The Church’s doctrine is that human life begins at conception, hence its stand against abortion. But when it comes to litigation, it’s a different story, apparently.

In a case that’s gotten lots of press, a Catholic health care company recently successfully fought a wrongful death suit — by arguing that a fetus is not legally a person until it is born. That argument flies in the face of what the Church teaches.

In this Colorado case, Jeremy Stodghill sued St. Thomas More Hospital in Canon City and its owner Catholic Health Initiatives over the death of his wife Lori and their unborn twin boys, according to CNN.

http://www.cnn.com/2013/01/26/us/colorado-fetus-lawsuit/index.html

Lori, 28 weeks pregnant, was short of breath and vomiting when she went to the hospital’s emergency room on New Year’s Day 2006, CNN reported. She ended up going into cardiac arrest and died, as did her unborn twin boys. Stodghill became the sole caretaker of the couple’s then-2-year-old daughter, and filed suit against the hospital.
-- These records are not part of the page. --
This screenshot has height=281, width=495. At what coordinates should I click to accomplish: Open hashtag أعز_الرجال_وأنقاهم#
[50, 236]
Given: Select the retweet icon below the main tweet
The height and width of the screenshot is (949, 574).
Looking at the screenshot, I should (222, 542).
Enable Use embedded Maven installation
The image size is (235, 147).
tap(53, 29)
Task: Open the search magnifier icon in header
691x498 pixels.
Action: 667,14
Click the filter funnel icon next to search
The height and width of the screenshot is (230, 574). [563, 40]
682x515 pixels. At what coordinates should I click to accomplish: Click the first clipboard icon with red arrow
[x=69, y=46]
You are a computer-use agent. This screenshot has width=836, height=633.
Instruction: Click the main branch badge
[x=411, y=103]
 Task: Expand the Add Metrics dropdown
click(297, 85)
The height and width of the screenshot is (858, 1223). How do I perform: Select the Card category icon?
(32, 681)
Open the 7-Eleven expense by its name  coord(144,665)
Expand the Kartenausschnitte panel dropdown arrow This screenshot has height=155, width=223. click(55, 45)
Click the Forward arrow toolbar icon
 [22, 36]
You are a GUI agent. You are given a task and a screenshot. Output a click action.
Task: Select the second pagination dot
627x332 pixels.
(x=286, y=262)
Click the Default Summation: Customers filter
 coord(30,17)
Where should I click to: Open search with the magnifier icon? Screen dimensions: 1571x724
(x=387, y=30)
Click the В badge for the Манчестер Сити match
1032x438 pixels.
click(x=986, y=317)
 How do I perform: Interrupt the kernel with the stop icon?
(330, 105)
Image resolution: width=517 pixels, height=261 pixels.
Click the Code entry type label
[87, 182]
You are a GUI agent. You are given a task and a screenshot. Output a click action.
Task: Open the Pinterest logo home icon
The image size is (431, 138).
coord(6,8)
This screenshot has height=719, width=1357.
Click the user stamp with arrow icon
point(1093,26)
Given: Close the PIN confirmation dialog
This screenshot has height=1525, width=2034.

The litigation had already been in progress for two years when the hospital’s lawyers brought a new argument to court, according to CNN. They maintained that a fetus is legally not a person until it is born alive, the news network reported.

And since the Stodghills’ twins were dead when they were taken from 31-year-old Lori’s body, the hospital couldn’t be held liable over their demise. A court bought that argument, and it ended up that Stodghill lost his suit, even the claims regarding his wife’s death, according to CNN.

But that wasn’t the end of it all. The hospital went after Stodghill for more than $118,000 in legal fees, trying to get him to drop his appeal.

The bottom line is that Stodghill has now asked the Colorado Supreme Court to hear his case, CNN reported. In turn, Colorado bishops have told media outlets, including CNN, that they will look at the litigation and the hospital’s practices to be sure they are in faithful to the Church’s teachings.